Zero-Shot Assistance in Sequential Decision Problems

Authors: Sebastiaan De Peuter, Samuel Kaski

AAAI 2023 | Conference PDF | Archive PDF | Plain Text | LLM Run Details

Reproducibility Variable Result LLM Response
Research Type Experimental We show experimentally that our approach adapts to these agent biases, and results in higher cumulative reward for the agent than automation-based alternatives. Lastly, we show that an approach combining advice and automation outperforms advice alone at the cost of losing some safety guarantees. ... In simulation experiments we show that (1) AIAD significantly outperforms these automation-based baselines. ... We also show that (2) an assistant which infers and accounts for agent biases outperforms one that does not.
Researcher Affiliation Academia 1 Department of Computer Science, Aalto University, Espoo, Finland 2 Department of Computer Science, University of Manchester, Manchester, UK
Pseudocode No The paper describes algorithms but does not include structured pseudocode or algorithm blocks. It refers to appendices for detailed explanations: 'We give a short overview of the algorithm here, and refer the reader to the appendices for a detailed explanation.'
Open Source Code Yes Our code is available from https://github.com/Aalto PML/Zero-Shot-Assistance-in-Sequential-Decision-Problems.
Open Datasets No The paper uses custom simulation environments ('day trip design problem' and 'inventory management problem') and generates data by sampling parameters for each run, rather than using a predefined, publicly available dataset. For example: 'For every run we sampled new agent model parameters θ, ω and a new set of POIs.'
Dataset Splits No The paper describes running simulations a certain number of times ('We ran this experiment 75 times.', 'We ran this experiment 20 times'), but does not specify traditional training/validation/test splits of a dataset.

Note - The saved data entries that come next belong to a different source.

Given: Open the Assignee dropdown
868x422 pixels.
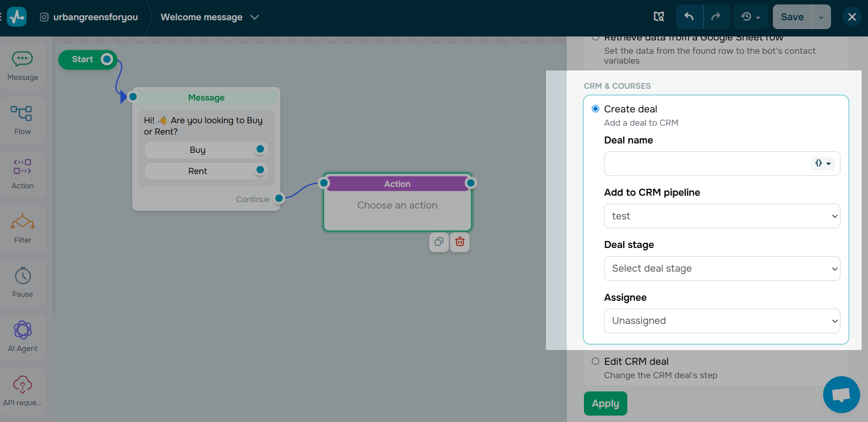Looking at the screenshot, I should (x=722, y=321).
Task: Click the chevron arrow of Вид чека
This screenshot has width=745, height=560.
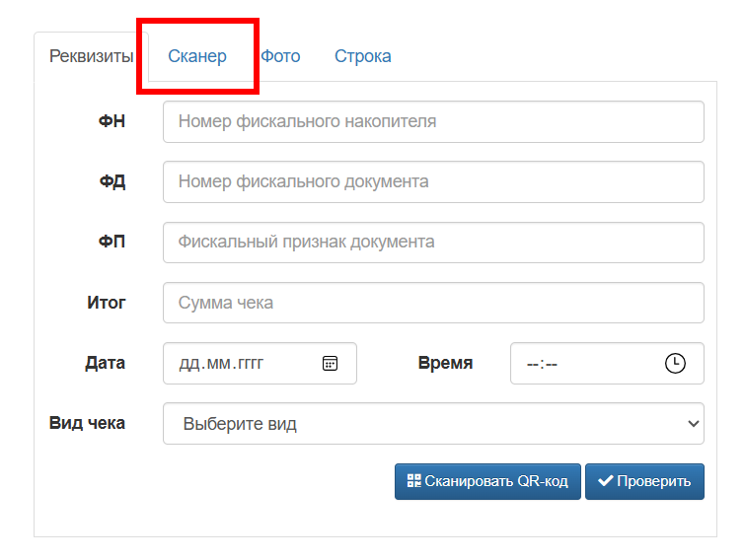Action: point(691,424)
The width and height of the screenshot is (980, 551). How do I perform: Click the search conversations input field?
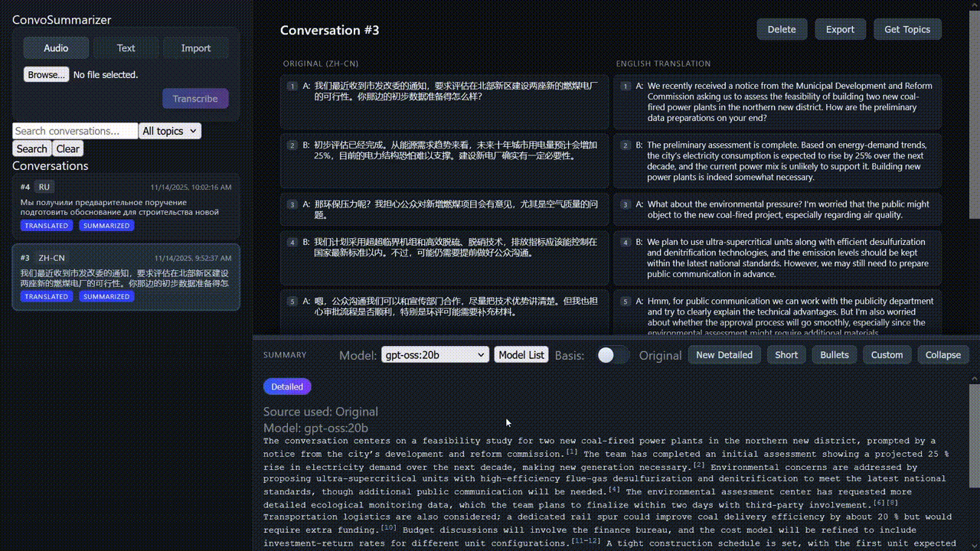coord(74,131)

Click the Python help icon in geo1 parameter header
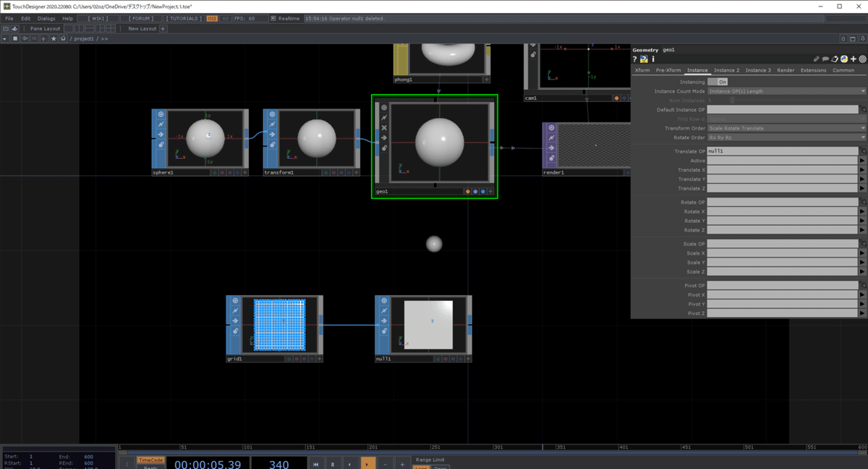click(x=644, y=59)
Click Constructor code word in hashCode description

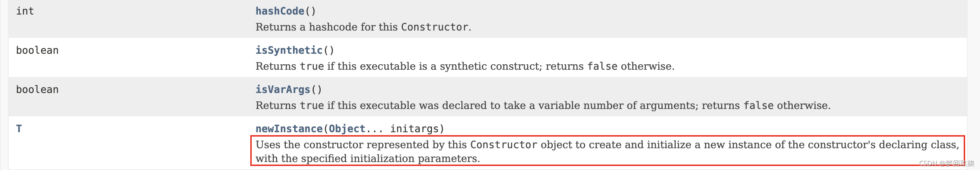click(434, 27)
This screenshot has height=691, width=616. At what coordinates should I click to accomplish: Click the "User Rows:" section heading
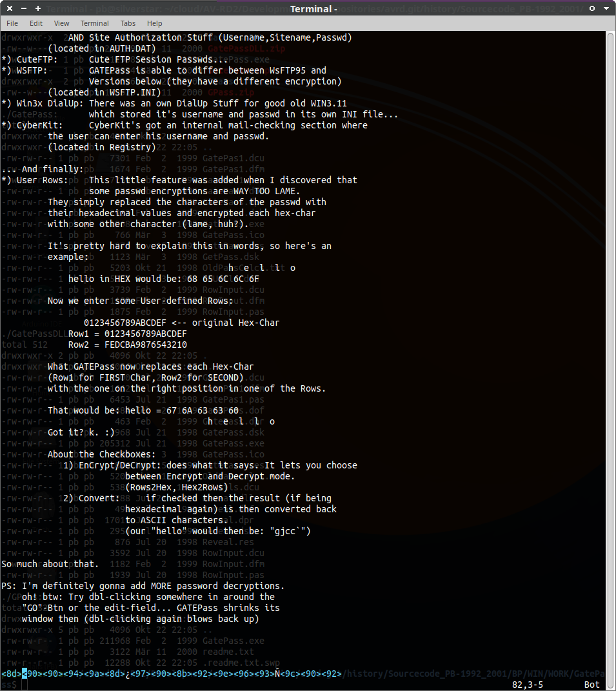pos(39,180)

Instead, it describes evaluation points for agent interactions within these simulated runs: 'The PL and IRL baselines are evaluated at 0, 5, 10 15, 20, 25 and 30 interactions, while the other methods are evaluated on a continuous range of N from 1 to 30.'
Hardware Specification No The paper acknowledges 'the computational resources provided by the Aalto Science-IT project' but does not specify any particular hardware (e.g., CPU, GPU models, memory) used for running the experiments.
Software Dependencies No The paper does not list specific software dependencies with version numbers (e.g., Python 3.8, PyTorch 1.9) required to replicate the experiments.
Experiment Setup Yes The paper provides specific details regarding the experimental setup for its simulations, such as the number of runs ('We ran this experiment 75 times.'), episode lengths ('episodes of 50 time steps'), how agent parameters were sampled ('For every run we sampled new agent model parameters θ, ω and a new set of POIs'), and specific interaction points for evaluation ('The PL and IRL baselines are evaluated at 0, 5, 10 15, 20, 25 and 30 interactions').